Characterization of Clustered MHC-Linked Olfactory Receptor Genes in Human and Mouse

Ruth M. Younger; Claire Amadou; Graeme Bethel; Anke Ehlers; Kirsten Fischer Lindahl; Simon Forbes; Roger Horton; Sarah Milne; Andrew J. Mungall; John Trowsdale; Armin Volz; Andreas Ziegler; Stephan Beck

doi:10.1101/gr.160301

Characterization of Clustered MHC-Linked Olfactory Receptor Genes in Human and Mouse

¹The Sanger Centre, Wellcome Trust Genome Campus, Hinxton, CB10 1SA, UK; ²Howard Hughes Medical Institute, Center for Immunology, University of Texas Southwestern Medical Center, Dallas, Texas 75390–9050, USA; ³Institut für Immungenetik, Universitätsklinikum Charité, Humboldt-Universität zu Berlin, 14050 Berlin, Germany; ⁴Cambridge University, Department of Pathology, Immunology Division, Cambridge CB2 1QP, UK

Abstract

Olfactory receptor (OR) loci frequently cluster and are present on most human chromosomes.

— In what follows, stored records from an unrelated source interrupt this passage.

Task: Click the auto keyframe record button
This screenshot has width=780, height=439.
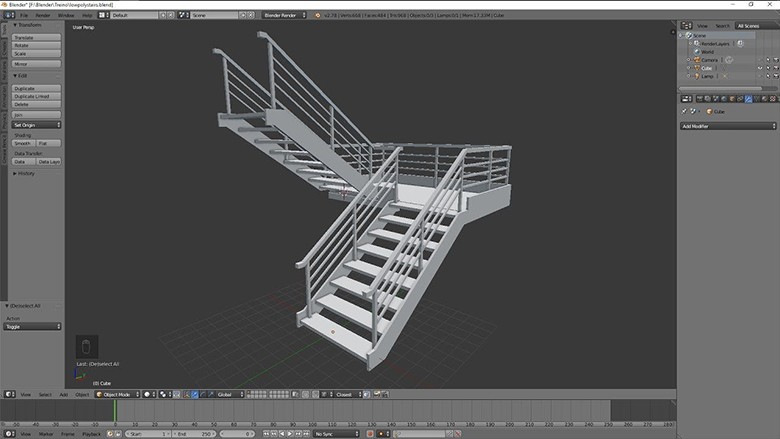Action: click(370, 434)
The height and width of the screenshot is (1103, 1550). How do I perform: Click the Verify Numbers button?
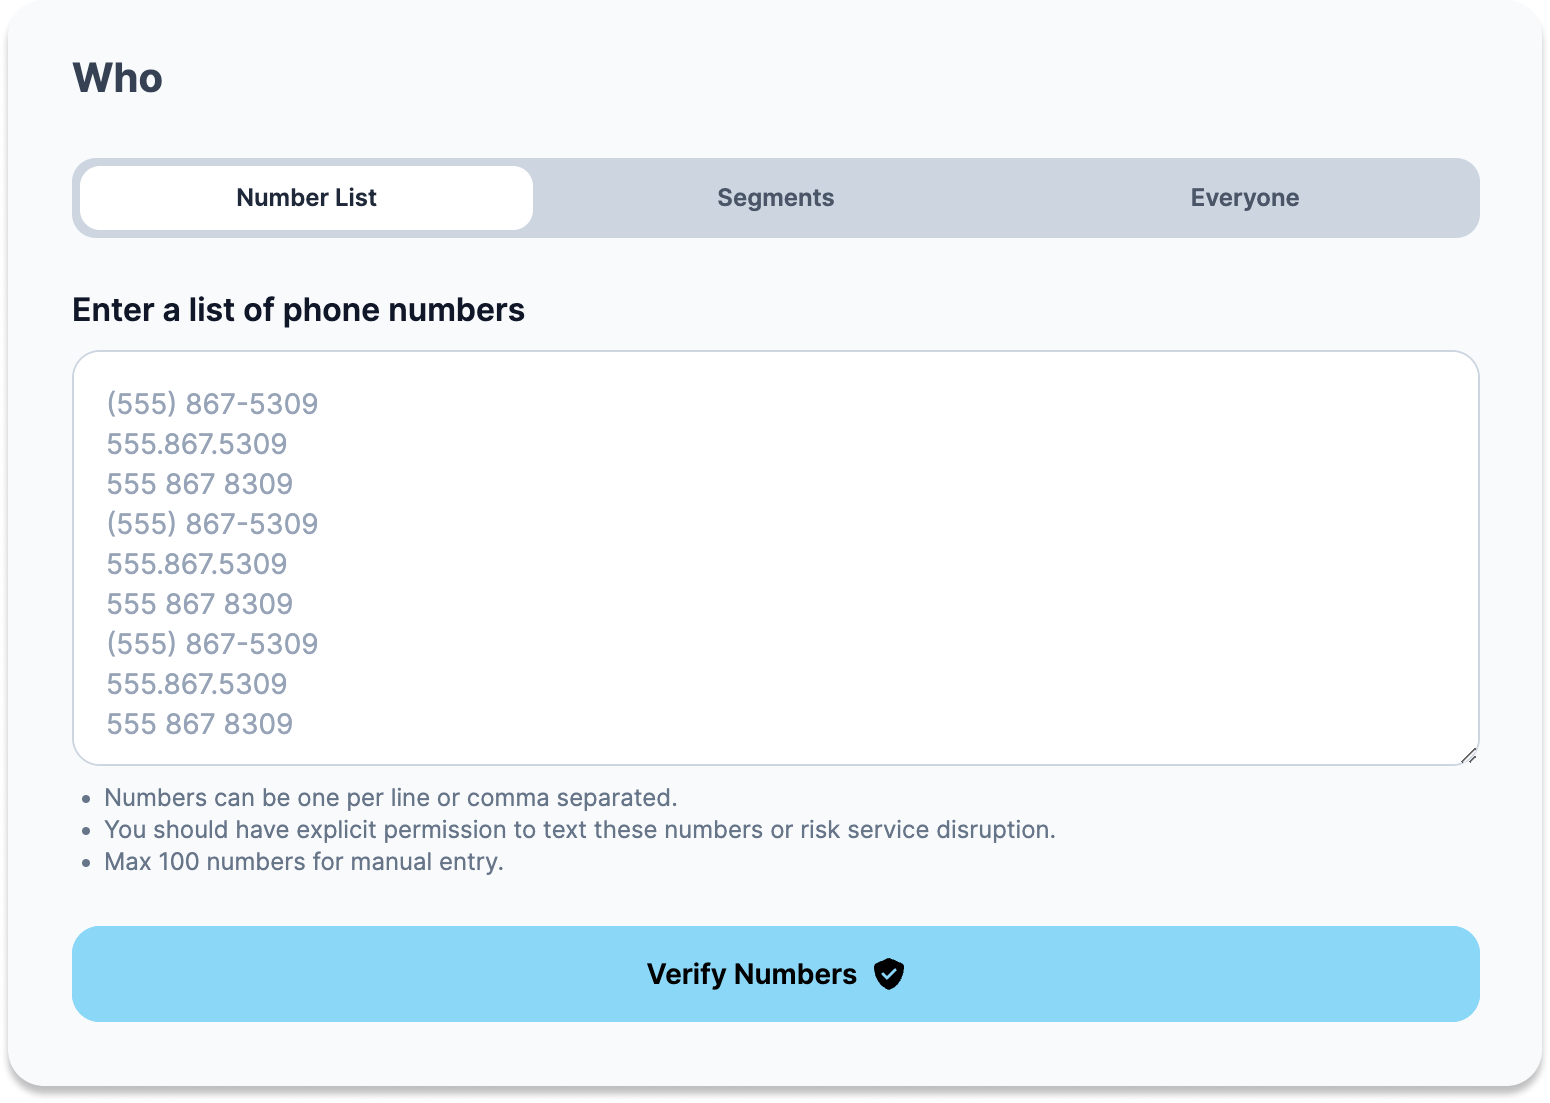tap(776, 974)
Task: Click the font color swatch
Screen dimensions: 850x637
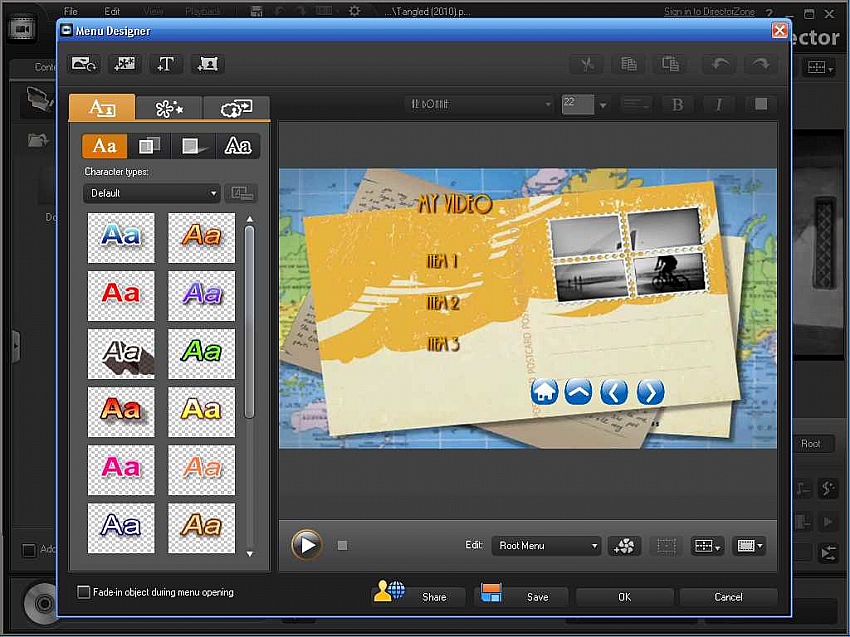Action: tap(761, 105)
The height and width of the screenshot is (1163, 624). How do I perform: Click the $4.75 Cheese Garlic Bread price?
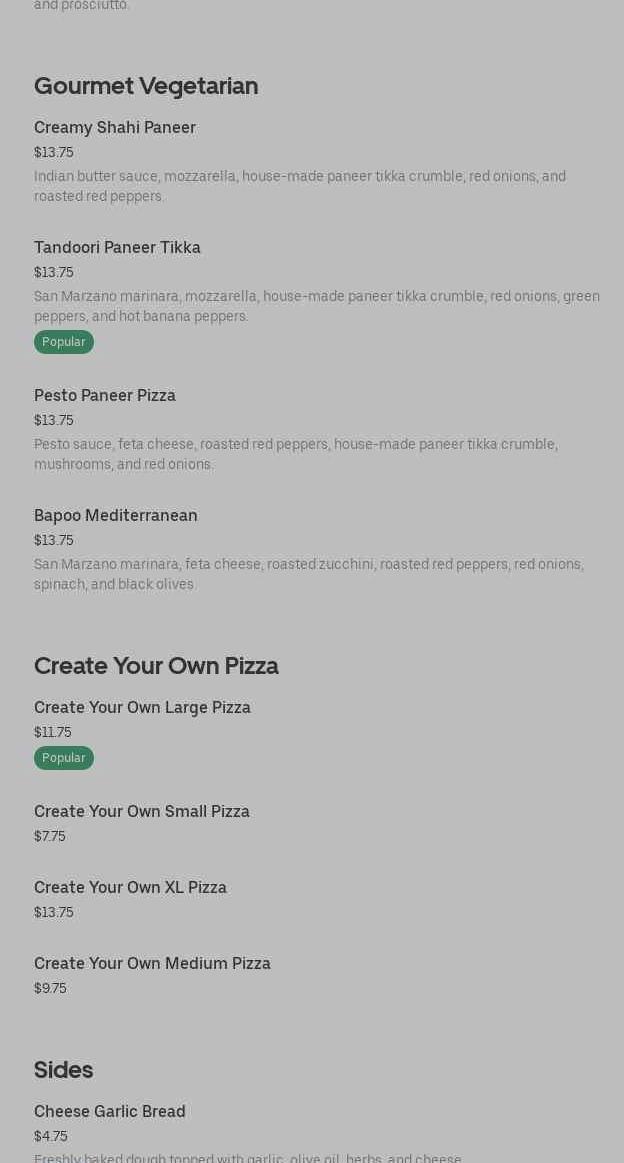pyautogui.click(x=51, y=1137)
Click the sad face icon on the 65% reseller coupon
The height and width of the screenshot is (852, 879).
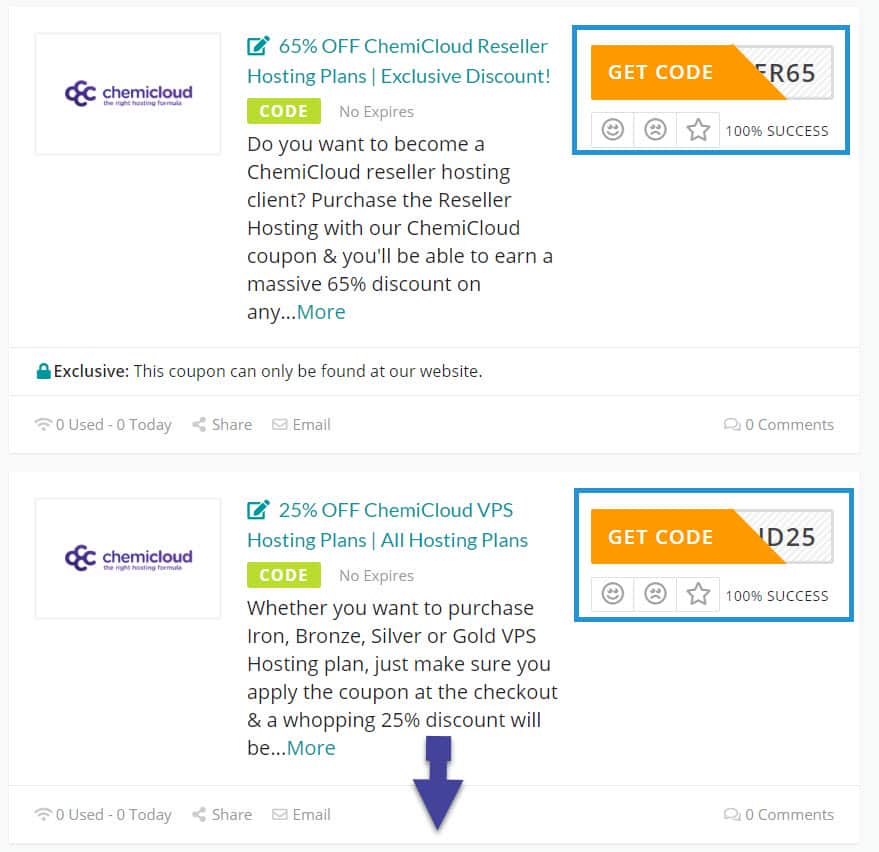coord(655,130)
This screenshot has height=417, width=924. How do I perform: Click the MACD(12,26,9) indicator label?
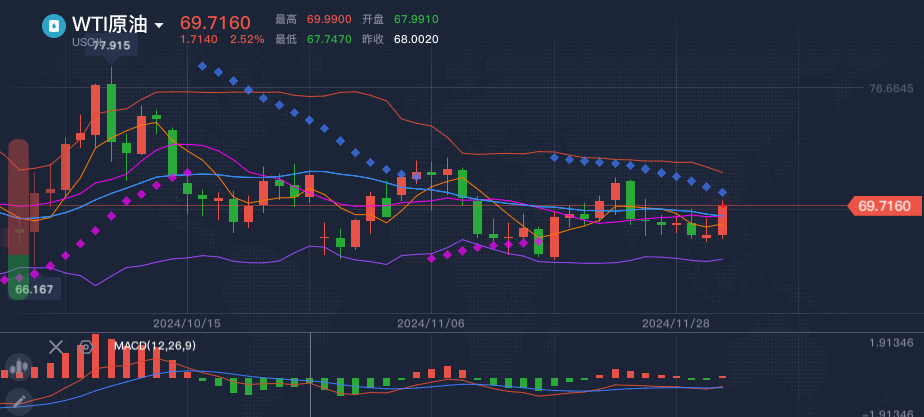[x=155, y=346]
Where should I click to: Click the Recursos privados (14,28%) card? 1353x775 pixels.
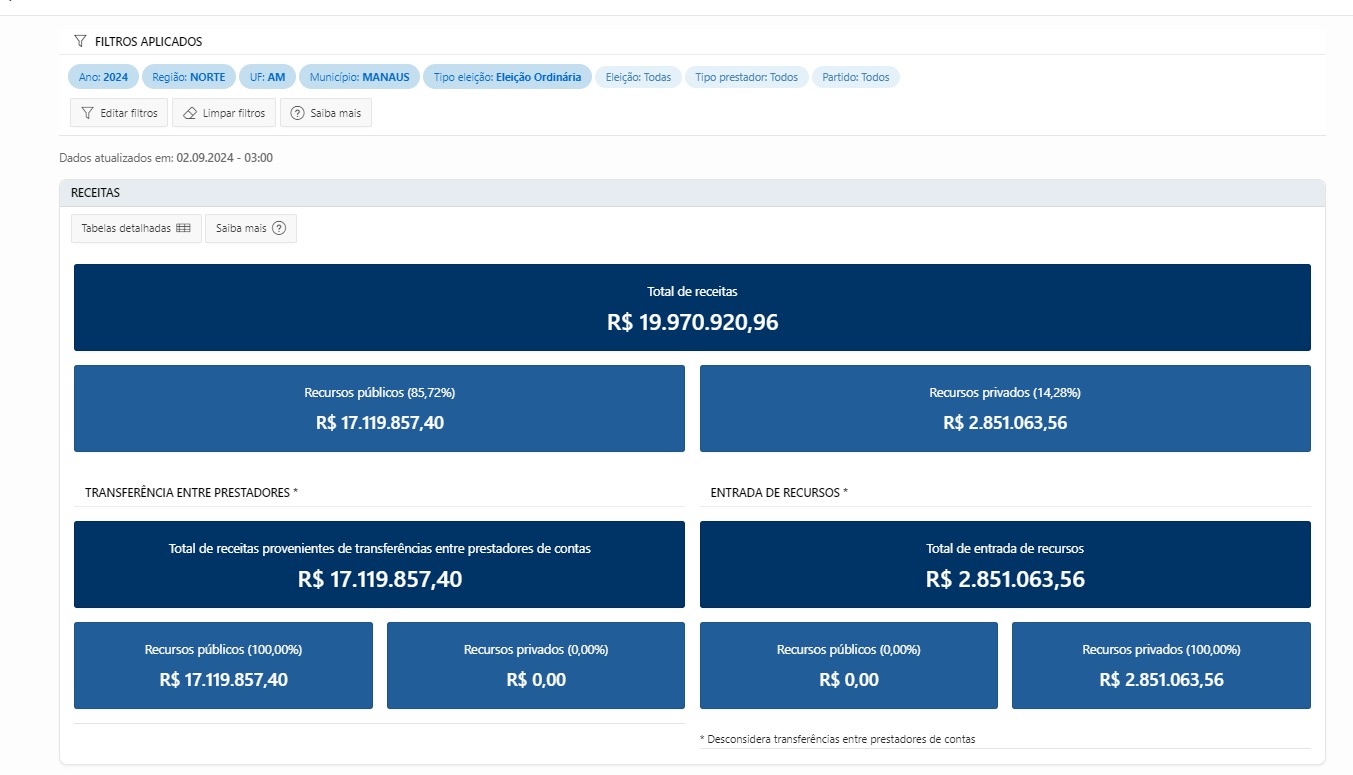(1005, 408)
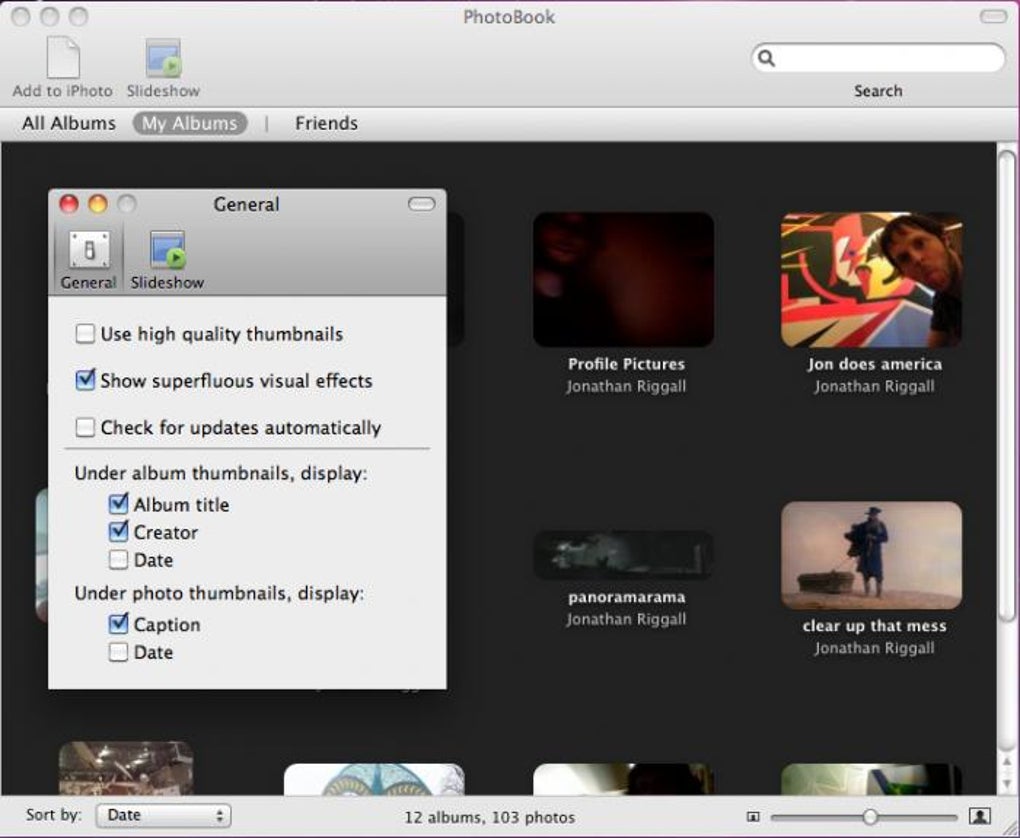1020x838 pixels.
Task: Click large thumbnail size icon
Action: pyautogui.click(x=979, y=816)
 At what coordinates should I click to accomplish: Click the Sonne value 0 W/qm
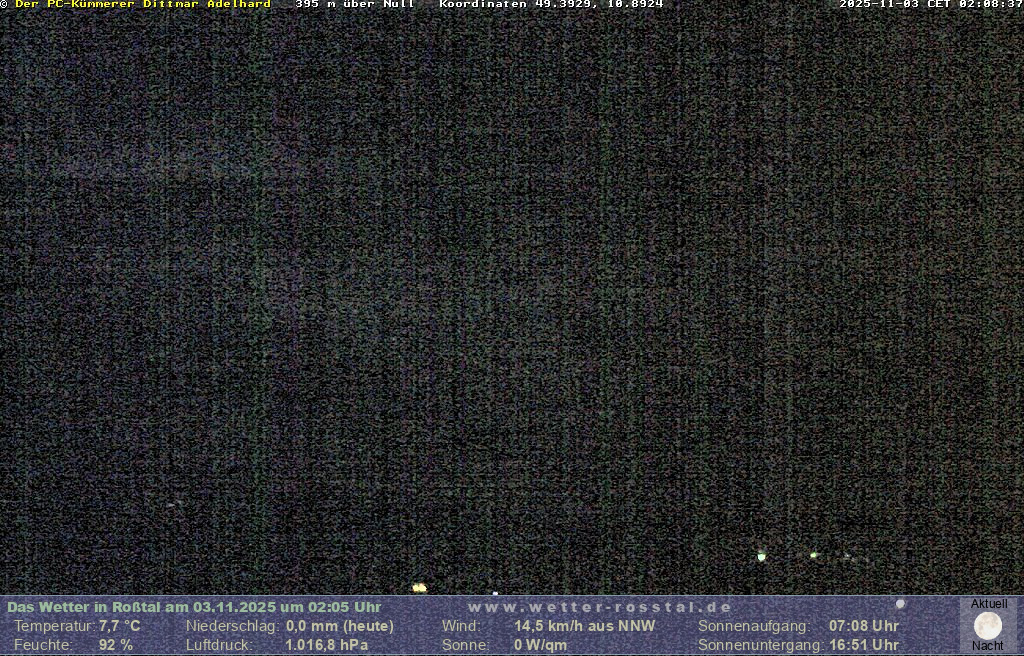pos(540,645)
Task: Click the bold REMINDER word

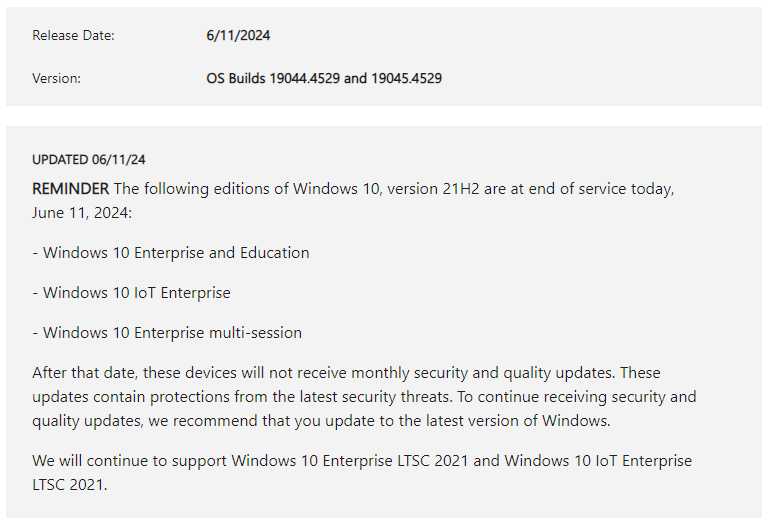Action: point(70,189)
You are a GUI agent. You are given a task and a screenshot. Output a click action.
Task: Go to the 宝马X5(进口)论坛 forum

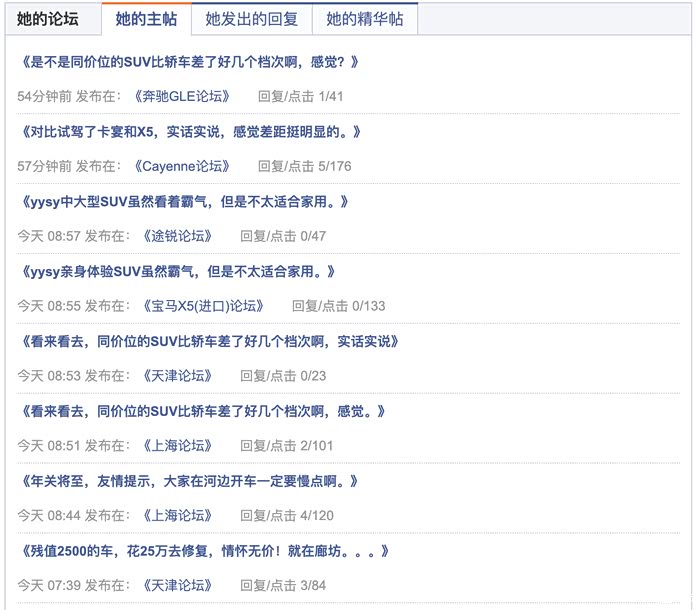[204, 306]
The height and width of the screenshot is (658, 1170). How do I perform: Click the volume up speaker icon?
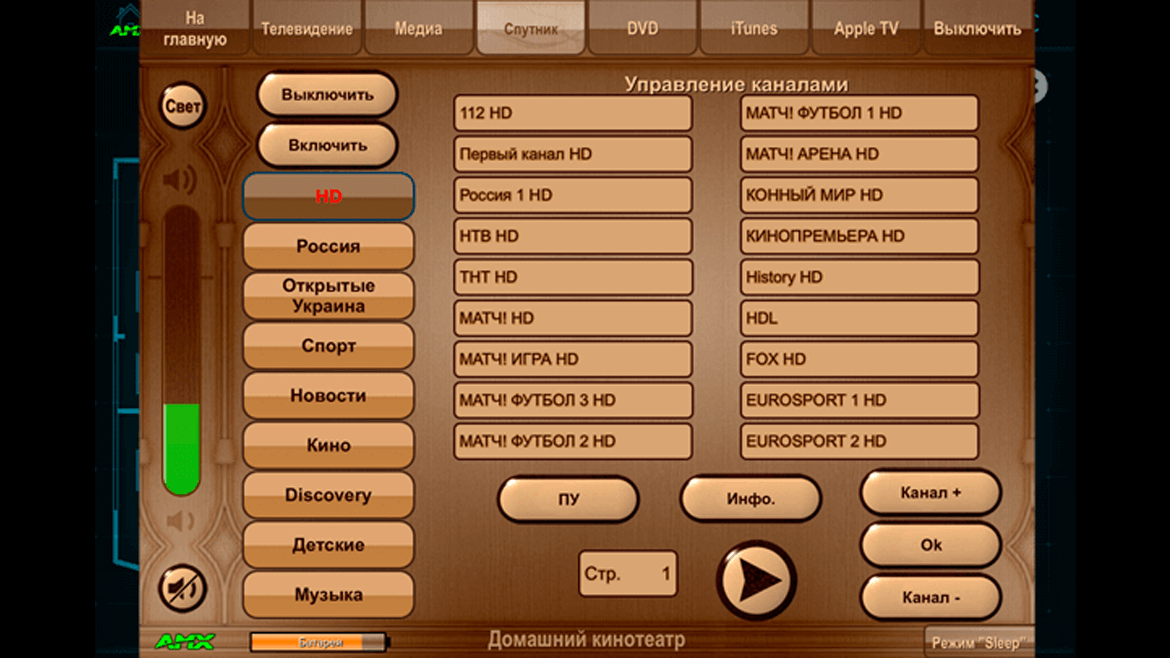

They are members of the seven transmembrane receptor (7-TM) superfamily and, as such, are part of one of the largest mammalian multigene families, with an estimated copy number of up to 1000 ORs per haploid genome. As their name implies, ORs are known to be involved in the perception of odors and possibly also in other, nonolfaction-related, functions. Here, we report the characterization of ORs that are part of the MHC-linked OR clusters in human and mouse (partial sequence only). These clusters are of particular interest because of their possible involvement in olfaction-driven mate selection. In total, we describe 50 novel OR loci (36 human, 14 murine), making the human MHC-linked cluster the largest sequenced OR cluster in any organism so far. Comparative and phylogenetic analyses confirm the cluster to be MHC-linked but divergent in both species and allow the identification of at least one ortholog that will be useful for future regulatory and functional studies. Quantitative feature analysis shows clear evidence of duplications of blocks of OR genes and reveals the entire cluster to have a genomic environment that is very different from its neighboring regions. Based on in silico transcript analysis, we also present evidence of extensive long-distance splicing in the 5′-untranslated regions and, for the first time, of alternative splicing within the single coding exon of ORs. Taken together with our previous finding that ORs are also polymorphic, the presented data indicate that the expression, function, and evolution of these interesting genes might be more complex than previously thought.

[The sequence data described in this paper have been submitted to the EMBL nucleotide data library under accession nos.Z84475, Z98744, Z98745, AL021807, AL021808, AL022723, AL022727,AL031893, AL035402, AL035542, AL050328, AL050339, AL078630, AL096770,AL121944, AL133160, and AL133267.]